**EXERCISE**
Could you write out, exactly and with no pictures, every line from the one containing "This screenshot has" through the last line of the entries?
*-*-*
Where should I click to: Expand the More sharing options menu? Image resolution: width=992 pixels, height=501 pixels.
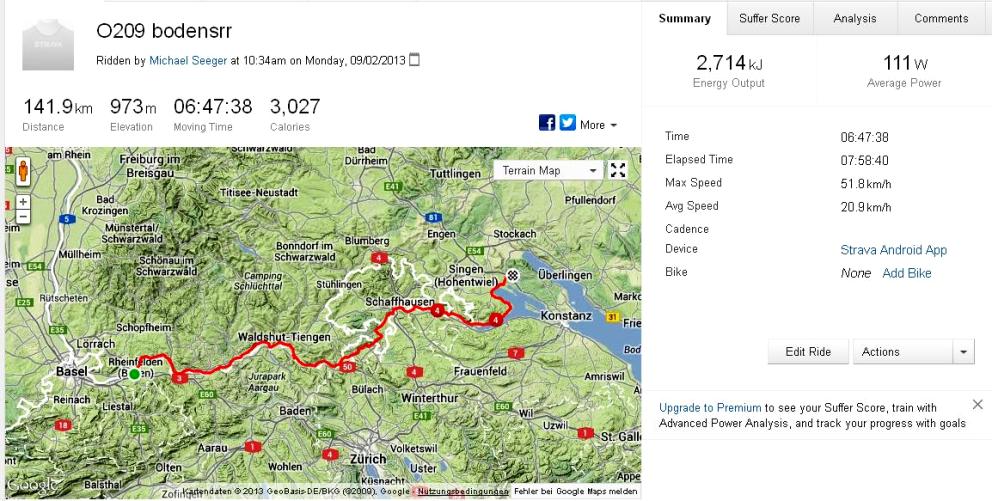pyautogui.click(x=598, y=125)
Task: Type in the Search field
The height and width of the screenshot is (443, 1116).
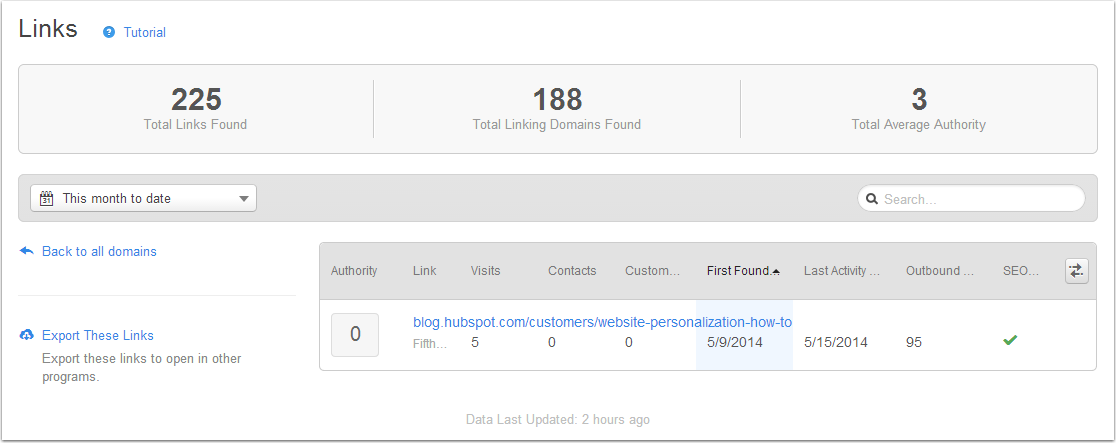Action: 975,199
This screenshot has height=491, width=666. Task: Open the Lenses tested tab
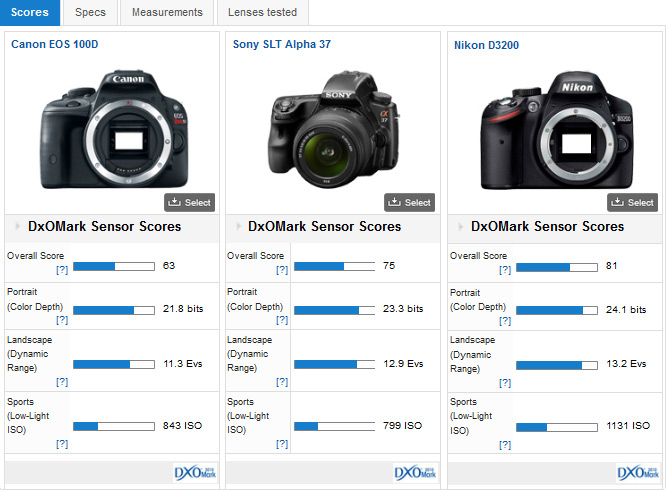(260, 13)
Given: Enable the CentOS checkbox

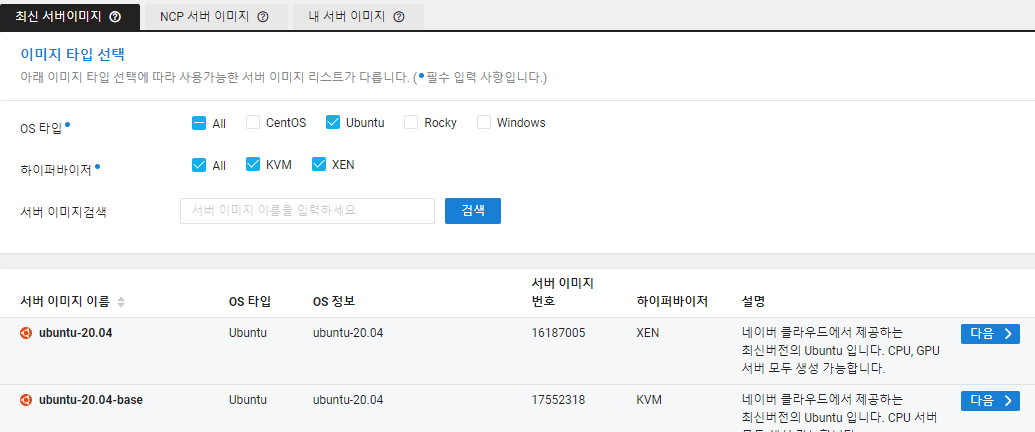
*-*-*
**OUTPUT BELOW**
This screenshot has height=491, width=666. Task: Open the Lenses tested tab
(260, 13)
Given: Enable the CentOS checkbox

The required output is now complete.